Youssouf Fofana : extradé ou pas ?

Youssouf Fofana : ses avocats tentent de faire reconnaître sa nationalité ivoirienne pour empêcher son extradition.(Photo : AFP)
Youssouf Fofana : ses avocats tentent de faire reconnaître sa nationalité ivoirienne pour empêcher son extradition.
(Photo : AFP)
La Chambre d’accusation du tribunal d’Abidjan a commencé, jeudi, à examiner la question de l’extradition de Youssouf Fofana arrêté le 22 février dernier à Abidjan (Côte d’Ivoire). L’audience doit se dérouler en présence de l’intéressé, d’un collectif de cinq avocats ivoiriens, et du parquet, chacune des parties ayant la possibilité de demander un report. La Côte d’Ivoire était disposée à expulser vers la France Youssouf Fofana, mais les autorités françaises ont préféré passer par une procédure d’extradition en bonne et due forme. Youssouf Fofana, suspecté d’avoir organisé le kidnapping et le meurtre d’un jeune homme en banlieue parisienne, a la nationalité française. Ses avocats cherchent à établir la nationalité ivoirienne de leur client et ont annoncé leur intention d’empêcher son extradition vers la France.

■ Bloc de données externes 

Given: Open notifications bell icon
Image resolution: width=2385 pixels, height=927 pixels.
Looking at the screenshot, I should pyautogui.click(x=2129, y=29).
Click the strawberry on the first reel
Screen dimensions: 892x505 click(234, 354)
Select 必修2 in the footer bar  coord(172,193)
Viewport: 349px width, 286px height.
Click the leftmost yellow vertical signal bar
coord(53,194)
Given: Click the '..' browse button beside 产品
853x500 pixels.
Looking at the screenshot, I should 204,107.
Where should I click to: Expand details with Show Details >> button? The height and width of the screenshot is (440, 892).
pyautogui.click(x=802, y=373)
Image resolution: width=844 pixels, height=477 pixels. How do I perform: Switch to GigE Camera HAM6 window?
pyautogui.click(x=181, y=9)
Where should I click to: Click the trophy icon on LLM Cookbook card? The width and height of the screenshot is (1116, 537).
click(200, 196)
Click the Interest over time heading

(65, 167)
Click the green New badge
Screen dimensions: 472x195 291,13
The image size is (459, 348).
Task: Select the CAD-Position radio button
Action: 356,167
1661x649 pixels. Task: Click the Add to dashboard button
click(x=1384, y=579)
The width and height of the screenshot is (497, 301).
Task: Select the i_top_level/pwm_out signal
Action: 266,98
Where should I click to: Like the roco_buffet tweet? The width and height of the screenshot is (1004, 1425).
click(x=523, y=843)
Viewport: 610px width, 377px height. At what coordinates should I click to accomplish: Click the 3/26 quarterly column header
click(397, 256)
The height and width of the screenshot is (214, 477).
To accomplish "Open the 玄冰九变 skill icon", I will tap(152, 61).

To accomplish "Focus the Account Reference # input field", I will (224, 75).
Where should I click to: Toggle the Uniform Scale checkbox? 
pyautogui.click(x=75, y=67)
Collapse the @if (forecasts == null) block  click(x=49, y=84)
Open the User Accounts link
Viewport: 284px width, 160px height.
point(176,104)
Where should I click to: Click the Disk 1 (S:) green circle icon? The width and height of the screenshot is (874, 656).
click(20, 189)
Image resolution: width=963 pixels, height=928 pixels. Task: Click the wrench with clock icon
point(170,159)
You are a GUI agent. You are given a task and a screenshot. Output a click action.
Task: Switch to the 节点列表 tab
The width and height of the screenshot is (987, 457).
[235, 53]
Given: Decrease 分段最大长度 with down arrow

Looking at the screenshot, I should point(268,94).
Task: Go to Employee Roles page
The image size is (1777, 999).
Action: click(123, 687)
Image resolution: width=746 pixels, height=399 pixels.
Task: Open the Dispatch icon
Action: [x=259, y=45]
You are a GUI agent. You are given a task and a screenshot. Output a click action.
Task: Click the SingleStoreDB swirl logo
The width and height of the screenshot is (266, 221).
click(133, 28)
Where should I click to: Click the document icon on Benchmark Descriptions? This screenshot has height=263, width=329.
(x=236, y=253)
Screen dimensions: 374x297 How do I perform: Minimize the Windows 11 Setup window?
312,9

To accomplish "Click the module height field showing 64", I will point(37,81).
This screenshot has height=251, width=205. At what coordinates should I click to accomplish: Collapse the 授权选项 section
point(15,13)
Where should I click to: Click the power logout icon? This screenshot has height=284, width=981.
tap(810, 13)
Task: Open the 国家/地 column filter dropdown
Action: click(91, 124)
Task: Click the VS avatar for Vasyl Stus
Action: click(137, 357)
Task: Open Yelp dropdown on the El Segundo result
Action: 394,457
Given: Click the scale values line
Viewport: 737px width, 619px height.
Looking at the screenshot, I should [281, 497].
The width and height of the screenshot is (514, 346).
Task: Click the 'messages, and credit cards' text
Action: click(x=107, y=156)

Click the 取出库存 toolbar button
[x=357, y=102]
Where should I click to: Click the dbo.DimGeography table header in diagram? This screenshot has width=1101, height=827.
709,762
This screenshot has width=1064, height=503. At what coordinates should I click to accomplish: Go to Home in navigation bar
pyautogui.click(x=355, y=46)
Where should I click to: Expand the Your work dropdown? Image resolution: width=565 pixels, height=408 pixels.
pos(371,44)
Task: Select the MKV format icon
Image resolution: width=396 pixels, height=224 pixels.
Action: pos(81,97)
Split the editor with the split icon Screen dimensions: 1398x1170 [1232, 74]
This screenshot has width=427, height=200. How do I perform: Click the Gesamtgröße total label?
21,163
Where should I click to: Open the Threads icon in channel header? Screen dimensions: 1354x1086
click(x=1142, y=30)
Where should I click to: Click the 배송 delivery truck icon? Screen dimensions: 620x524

Quand il s’agit de procédures judiciaires, il y a des heures qui peuvent se compter en jours. Arrêté sous le coup d’un mandat d’arrêt international -pour son rôle présumé dans l’enlèvement et le meurtre d’un jeune homme de 23 ans, Ilan Halimi, en banlieue parisienne- Youssouf Fofana venait juste d’être interpellé, le 22 février, quand le Premier ministre Dominique de Villepin assurait que le suspect « serait rapatrié en France dans les prochaines heures ». Pourtant, quelque neuf jours après, Youssouf Fofana est encore écroué, après une longue garde à vue, à la Maison d’arrêt et de correction d’Abidjan. La procédure d’extradition officielle lui offrant une possibilité de recours, c’est à la Chambre d’accusation du tribunal d’Abidjan -qui a commencé, jeudi, à examiner à huis clos, la question- qu’il va revenir de trancher sur son extradition ou non. Pour l’heure, un collectif composé de cinq avocats locaux plaide pour la reconnaissance de la nationalité ivoirienne de Youssouf Fofana.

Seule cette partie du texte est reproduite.